I'm also a strong advocate for governmental deficit spending in times of recession. Keynsian economics might be old-school, but the new-school stuff isn't looking so smart right about now, is it?


While we're thinking about Sacramento's problems, I would suggest thinking about the super-majority currently required to pass a budget. I know Californians are extremely un-trusting of their politicians, but consider the effects of requiring more than a 50% vote -- an organized minority can consistently derail the creation of a budget that represents a majority of the wishes of California's voters. True, this forces the legislators to compromise with each other, but it also inhibits the majority to effectively represent their constituents, and the people who pay are the hard-working Californians whose jobs are furloughed, paychecks are delayed, and services are cut as this system works to its inevitable conclusion year after year.

If we just let them do their job, we could vote them out of office if we didn't like the results. Instead, we tie their hands and then complain that they do a terrible job. I think much of the blame lies in the California voters who enacted the current system.

Observer said...

I'm a big believer government spending in recession as well. And there are PLENTY of infrastructure needs in the state, that are fundamental basics, that should be at the front of the handout line. Decrepit schools, levies, resevoirs, power infrastructure comes to mind for starters.

Spokker said...

Transportation is just as important as any of those things.
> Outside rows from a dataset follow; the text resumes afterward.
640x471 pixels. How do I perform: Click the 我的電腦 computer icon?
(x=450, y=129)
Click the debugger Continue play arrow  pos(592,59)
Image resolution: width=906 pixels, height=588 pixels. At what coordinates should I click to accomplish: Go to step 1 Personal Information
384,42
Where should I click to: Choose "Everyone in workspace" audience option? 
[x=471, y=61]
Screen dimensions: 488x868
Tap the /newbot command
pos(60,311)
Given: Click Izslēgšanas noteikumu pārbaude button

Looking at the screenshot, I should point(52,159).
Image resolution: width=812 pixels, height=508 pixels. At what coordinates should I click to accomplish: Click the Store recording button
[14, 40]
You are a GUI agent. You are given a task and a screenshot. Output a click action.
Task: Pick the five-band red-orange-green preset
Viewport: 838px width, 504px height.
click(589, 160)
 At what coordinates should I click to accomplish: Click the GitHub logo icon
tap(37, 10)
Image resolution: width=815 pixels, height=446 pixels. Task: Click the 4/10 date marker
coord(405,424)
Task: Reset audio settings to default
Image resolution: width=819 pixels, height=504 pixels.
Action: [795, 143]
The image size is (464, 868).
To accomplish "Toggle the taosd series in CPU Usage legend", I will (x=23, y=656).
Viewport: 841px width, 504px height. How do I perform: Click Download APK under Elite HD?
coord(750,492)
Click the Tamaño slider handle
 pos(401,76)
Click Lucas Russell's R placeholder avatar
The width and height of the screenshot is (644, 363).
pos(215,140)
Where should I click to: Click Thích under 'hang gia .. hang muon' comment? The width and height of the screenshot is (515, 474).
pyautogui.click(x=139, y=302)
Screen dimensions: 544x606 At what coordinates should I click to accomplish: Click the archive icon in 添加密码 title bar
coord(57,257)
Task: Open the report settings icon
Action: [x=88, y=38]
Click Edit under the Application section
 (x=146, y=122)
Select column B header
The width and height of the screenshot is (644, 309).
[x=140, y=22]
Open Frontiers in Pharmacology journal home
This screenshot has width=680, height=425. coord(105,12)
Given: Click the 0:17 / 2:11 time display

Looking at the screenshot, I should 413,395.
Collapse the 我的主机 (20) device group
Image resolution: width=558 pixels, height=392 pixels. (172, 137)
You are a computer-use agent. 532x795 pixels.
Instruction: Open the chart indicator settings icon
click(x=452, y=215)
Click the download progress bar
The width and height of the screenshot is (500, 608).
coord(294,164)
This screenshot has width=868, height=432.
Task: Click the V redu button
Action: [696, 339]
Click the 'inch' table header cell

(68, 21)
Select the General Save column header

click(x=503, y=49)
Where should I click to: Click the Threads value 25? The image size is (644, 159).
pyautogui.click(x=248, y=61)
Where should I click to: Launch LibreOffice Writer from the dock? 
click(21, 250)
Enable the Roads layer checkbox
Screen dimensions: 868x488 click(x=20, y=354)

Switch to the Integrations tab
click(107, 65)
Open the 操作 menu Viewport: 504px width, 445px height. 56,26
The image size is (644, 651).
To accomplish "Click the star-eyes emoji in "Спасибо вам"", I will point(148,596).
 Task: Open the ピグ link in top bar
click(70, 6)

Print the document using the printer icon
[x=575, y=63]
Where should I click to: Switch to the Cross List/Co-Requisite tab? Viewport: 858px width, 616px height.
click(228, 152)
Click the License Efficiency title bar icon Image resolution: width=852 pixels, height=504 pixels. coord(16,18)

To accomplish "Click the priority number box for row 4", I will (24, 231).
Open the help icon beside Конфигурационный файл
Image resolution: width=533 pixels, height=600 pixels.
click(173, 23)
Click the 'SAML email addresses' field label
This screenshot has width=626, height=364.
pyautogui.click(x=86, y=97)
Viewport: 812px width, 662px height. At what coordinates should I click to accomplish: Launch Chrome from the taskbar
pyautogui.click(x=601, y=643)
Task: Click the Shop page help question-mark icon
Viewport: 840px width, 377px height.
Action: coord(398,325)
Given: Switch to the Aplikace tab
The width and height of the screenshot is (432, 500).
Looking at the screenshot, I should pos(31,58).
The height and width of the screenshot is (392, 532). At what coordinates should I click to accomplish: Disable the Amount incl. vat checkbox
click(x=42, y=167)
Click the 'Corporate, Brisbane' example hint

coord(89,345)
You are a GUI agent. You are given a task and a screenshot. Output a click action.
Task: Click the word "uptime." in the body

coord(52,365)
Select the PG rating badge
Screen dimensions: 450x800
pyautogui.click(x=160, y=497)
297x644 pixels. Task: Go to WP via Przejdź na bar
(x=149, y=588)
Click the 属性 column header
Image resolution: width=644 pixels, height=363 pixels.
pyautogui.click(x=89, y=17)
To think, we have regressed into a developmental country state, and have to worry about how we are going to fund primary education. It's a ridiculous state of affairs.

jim said...

The financial problems in california are to be laid directly at the feet of californians. They insist on using the ballot box to make budget decisions. They insist on a high level of services and other perks. yet they refuse to vote to pay for any of the things they want. You can't have it both ways. Either we will live in a nice modern state, or we will live in a shithole like texas or any other low tax state. This is the 8th largest economy in the world. Managed properly, we should all have a standard of living like Sweden. YOu can not continue to let voters control the budget using the ballot box. Too many things are lock in - like that ridiculous education budget that gobbles up all the money like a black hole while schools turn out nothing but a generation of ipod zombies. Why the hell am I paying for that? Get rid of the proposition process. have you been to the mall lately and taken a good look at the folks, are these the people you trust with the worlds 8th largest economy? California residents HAVE to start paying the real cost of running this state. Levees, roads, transit, fire, parks, and everything else that we enjoy - even as things deteriorate into disrepair. The politicians in Sacramento in the meantime need to put their foot down once and for all when it comes to the feds. We are sick and tired if the lax border control. We are sick and tired of paying for third world illegal criminals clogging our prisons at great cost. We are sick and tired of not only not getting our money's worth from Washington while we continue to foot the bill for Washington's failures. Enough is enough. We are getting screwed so badly and without lube by the aforementioned parties that now we are going to have to cut our own jobs and pay for our own people resulting in fewer services and an even lower standard of living. We should be able to snap our fingers and finance a bullet train but instead we are pissing money down a thrid world rat hole while in Washington, our reps are too busy selling what's left of our state and country down the Amazon river thank you very much Its not gonna go on much longer as you see by yesterdays elections everyone is fed up. hang a closed sign on california, run the people outta here who don't belong and tell the ones who stay they'd better snap out of it and start holding the politicians accountable or get rid of them.

Alon Levy said...

We are sick and tired of paying for third world illegal criminals clogging our prisons at great cost.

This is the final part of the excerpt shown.